The Plaintiff's position is that the discretionary language of 12 U.S.C. § 35 does not give the Comptroller the authority permanently to override statutory limitations on national bank activities as set forth in the NBA, and that this conflict provides a meaningful standard for judicial review. Pl. Opp. at 16.2 As a further standard, Plaintiff points to section 35 itself which states that converting banks "shall have the same powers and privileges" as originally organized national banks.

With regard to any policy statements, Plaintiff cites the OCC's own policy manual issued to its field examiners which states "[g]enerally, converting institutions must dispose of ineligible assets within a reasonable time after conversion." (A.R. II at 561, (Corporate Reference Manual/Conversion Examinations).)

Finally, the Plaintiff argues that the Comptroller's longstanding prior practice of requiring converting banks to divest themselves of nonconforming assets, is a standard by which to measure the Comptroller's discretion here. The OCC does not dispute that this has been its practice. (Pl.'s Opp. to Def.'s motion at 16.)

The Court agrees with the Plaintiff. Given the presumption of judicial review and insofar as the Robbins case allows the Court to look toward such factors as a statutory scheme and/or policy statements, there are standards here by which this Court can measure the discretionary activity of the Comptroller. The existence of the NBA and its provisions limiting the very activities the Comptroller has granted, as well as the Comptroller's own policy statements and longstanding practices concerning that discretion, indicate to the Court that such discretion was not intended to be absolute, but subject to judicial review.

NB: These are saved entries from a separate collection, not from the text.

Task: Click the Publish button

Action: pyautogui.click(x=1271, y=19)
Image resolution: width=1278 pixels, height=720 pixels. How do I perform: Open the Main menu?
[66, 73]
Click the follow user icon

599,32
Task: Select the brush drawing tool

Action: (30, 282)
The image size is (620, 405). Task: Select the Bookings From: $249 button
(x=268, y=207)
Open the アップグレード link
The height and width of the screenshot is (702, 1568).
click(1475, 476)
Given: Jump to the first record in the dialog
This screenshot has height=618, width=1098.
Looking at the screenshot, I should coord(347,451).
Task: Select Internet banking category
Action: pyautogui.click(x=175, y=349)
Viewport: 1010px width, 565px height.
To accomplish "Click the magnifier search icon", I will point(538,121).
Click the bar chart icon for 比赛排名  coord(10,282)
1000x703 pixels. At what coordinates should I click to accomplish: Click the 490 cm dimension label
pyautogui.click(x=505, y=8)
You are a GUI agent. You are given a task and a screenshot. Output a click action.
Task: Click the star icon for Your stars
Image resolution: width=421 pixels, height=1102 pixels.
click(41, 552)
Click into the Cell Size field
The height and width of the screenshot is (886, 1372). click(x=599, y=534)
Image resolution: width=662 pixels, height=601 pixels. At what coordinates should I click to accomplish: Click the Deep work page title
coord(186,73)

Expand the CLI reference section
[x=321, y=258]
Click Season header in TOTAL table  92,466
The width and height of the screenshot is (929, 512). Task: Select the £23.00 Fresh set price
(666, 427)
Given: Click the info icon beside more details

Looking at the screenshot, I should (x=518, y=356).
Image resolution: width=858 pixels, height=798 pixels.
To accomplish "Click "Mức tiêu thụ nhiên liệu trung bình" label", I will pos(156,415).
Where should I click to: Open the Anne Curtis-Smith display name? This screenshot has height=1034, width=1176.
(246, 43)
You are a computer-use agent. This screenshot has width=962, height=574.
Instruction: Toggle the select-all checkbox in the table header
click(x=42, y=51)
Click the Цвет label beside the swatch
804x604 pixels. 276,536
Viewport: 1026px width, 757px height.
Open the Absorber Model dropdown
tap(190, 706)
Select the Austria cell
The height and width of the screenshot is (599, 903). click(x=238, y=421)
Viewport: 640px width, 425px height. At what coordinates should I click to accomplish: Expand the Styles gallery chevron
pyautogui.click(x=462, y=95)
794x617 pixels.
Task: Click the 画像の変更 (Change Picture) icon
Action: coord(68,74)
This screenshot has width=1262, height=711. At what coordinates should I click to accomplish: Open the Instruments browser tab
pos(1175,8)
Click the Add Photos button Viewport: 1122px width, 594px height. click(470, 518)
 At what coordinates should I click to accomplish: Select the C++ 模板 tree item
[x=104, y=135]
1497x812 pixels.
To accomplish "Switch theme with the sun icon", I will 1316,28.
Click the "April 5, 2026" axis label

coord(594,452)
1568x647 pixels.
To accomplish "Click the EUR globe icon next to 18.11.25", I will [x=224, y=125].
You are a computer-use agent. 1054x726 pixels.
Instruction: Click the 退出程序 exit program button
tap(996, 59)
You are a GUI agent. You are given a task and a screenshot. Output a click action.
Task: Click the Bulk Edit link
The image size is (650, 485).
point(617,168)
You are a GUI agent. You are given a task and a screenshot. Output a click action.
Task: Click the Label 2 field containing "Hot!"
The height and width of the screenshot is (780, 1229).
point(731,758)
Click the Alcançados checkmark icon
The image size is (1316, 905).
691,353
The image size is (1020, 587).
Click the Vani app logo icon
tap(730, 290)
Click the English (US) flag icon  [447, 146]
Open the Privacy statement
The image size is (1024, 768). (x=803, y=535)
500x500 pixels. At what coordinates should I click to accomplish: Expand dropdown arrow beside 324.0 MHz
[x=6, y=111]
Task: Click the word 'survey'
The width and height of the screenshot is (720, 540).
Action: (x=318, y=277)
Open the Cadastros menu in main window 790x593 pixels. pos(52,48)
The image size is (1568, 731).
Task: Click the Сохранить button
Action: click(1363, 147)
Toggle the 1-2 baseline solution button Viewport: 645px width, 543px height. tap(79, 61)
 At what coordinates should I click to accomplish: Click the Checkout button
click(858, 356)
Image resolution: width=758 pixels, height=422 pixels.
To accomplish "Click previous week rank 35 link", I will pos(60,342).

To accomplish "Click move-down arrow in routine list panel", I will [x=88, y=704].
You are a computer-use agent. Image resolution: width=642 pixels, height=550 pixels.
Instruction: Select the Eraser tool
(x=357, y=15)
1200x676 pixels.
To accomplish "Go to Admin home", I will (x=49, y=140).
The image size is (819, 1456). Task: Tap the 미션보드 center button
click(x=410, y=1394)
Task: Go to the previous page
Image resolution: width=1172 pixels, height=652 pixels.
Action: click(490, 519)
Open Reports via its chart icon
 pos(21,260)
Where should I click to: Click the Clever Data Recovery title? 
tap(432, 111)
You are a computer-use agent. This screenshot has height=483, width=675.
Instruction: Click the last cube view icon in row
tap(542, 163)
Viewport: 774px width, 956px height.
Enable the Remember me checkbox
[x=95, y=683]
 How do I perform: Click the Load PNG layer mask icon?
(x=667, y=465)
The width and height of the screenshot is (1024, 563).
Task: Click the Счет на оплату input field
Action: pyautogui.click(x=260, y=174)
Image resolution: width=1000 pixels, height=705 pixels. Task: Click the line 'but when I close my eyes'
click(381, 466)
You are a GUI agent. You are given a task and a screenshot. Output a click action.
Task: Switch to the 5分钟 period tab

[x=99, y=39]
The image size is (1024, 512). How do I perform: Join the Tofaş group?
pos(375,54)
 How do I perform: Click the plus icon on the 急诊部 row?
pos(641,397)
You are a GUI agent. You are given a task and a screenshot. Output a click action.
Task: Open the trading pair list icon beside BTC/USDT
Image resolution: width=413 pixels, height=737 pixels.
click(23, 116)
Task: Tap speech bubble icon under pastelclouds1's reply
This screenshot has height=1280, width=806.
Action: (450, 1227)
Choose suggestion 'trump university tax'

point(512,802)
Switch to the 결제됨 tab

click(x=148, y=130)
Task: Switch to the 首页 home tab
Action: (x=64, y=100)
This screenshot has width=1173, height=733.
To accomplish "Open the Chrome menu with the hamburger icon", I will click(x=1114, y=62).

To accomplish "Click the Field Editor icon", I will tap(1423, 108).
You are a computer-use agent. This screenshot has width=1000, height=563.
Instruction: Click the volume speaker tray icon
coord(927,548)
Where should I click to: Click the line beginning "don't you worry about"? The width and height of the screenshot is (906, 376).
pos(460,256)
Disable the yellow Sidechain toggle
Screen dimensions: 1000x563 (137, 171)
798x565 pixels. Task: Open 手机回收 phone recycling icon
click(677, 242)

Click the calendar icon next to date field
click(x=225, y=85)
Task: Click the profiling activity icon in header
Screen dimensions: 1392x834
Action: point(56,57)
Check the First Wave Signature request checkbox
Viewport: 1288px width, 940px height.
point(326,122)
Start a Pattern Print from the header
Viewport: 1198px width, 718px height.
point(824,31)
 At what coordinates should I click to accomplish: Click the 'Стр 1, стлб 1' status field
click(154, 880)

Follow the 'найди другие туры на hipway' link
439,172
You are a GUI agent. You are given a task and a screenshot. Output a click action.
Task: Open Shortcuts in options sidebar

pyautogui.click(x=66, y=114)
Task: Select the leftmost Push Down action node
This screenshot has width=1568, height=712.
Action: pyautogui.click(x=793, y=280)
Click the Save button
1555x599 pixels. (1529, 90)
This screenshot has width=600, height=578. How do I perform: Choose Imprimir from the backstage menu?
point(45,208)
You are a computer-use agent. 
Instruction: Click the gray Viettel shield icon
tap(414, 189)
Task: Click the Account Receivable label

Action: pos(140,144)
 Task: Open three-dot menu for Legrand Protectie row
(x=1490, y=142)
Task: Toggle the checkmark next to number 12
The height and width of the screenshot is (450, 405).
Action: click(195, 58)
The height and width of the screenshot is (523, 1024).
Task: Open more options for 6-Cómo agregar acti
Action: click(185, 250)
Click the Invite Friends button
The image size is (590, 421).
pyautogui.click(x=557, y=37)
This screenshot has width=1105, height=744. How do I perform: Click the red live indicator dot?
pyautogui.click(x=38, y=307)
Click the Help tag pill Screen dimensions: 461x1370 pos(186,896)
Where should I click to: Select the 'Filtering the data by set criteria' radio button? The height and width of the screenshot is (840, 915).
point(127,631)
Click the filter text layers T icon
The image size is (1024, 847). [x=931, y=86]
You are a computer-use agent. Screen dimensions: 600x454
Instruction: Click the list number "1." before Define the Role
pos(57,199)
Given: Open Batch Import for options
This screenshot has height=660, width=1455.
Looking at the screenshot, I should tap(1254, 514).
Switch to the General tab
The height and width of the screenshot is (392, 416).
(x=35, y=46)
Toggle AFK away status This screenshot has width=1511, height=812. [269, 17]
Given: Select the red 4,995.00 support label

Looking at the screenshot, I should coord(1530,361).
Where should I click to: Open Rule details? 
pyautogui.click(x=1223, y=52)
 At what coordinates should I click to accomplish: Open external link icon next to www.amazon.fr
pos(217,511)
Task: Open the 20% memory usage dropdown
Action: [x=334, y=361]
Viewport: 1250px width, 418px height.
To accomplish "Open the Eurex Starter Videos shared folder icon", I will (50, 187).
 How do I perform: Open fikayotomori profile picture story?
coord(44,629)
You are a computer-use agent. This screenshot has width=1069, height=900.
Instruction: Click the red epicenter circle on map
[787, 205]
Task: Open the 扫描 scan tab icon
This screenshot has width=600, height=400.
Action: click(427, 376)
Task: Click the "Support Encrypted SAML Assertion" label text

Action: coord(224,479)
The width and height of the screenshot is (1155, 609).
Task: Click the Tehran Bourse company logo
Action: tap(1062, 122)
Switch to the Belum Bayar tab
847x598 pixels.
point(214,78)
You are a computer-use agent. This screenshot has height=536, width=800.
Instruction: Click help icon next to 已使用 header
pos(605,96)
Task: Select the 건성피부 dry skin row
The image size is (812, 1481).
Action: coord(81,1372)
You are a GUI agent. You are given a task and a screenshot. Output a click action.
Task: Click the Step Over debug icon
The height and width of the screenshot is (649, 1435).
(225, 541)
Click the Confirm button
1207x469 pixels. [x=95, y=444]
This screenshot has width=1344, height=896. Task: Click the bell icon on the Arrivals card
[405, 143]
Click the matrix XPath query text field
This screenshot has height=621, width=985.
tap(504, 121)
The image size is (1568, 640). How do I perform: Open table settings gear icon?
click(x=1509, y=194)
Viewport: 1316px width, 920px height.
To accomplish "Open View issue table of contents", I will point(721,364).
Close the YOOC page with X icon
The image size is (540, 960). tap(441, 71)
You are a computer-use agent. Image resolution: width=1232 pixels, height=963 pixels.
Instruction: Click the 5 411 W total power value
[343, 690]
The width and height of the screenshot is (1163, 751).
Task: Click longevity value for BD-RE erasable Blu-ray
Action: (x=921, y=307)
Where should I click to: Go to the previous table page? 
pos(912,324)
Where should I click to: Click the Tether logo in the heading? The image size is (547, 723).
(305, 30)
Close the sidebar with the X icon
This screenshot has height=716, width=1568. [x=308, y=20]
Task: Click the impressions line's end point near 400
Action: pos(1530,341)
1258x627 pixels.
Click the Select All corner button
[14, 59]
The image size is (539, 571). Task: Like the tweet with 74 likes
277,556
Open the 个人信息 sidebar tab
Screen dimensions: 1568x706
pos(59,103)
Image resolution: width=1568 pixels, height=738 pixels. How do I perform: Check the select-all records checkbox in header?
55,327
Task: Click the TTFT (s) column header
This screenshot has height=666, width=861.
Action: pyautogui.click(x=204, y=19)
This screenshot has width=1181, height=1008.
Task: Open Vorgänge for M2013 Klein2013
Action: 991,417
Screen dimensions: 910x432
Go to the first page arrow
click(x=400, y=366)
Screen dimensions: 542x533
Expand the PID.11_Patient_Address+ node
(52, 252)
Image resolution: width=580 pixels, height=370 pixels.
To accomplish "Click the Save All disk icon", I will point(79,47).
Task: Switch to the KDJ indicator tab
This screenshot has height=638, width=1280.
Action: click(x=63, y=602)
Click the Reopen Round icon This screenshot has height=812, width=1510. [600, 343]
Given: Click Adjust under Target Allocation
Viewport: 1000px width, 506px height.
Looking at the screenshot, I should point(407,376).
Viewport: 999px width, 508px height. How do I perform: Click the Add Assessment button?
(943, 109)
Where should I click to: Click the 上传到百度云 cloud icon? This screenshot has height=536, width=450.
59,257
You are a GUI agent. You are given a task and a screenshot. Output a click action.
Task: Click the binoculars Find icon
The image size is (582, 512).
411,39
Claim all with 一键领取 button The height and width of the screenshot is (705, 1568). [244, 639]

Having found that such review is available, the motion to dismiss on the pleadings must be denied. The remaining issues, whether the Comptroller properly exercised his discretion, are fact-dependent and, although there does not appear to be any factual dispute, are more appropriately analyzed under the OCC's alternative motion for summary judgment.

B. Summary Judgment Standard

Unlike a motion to dismiss, which is made pursuant to ...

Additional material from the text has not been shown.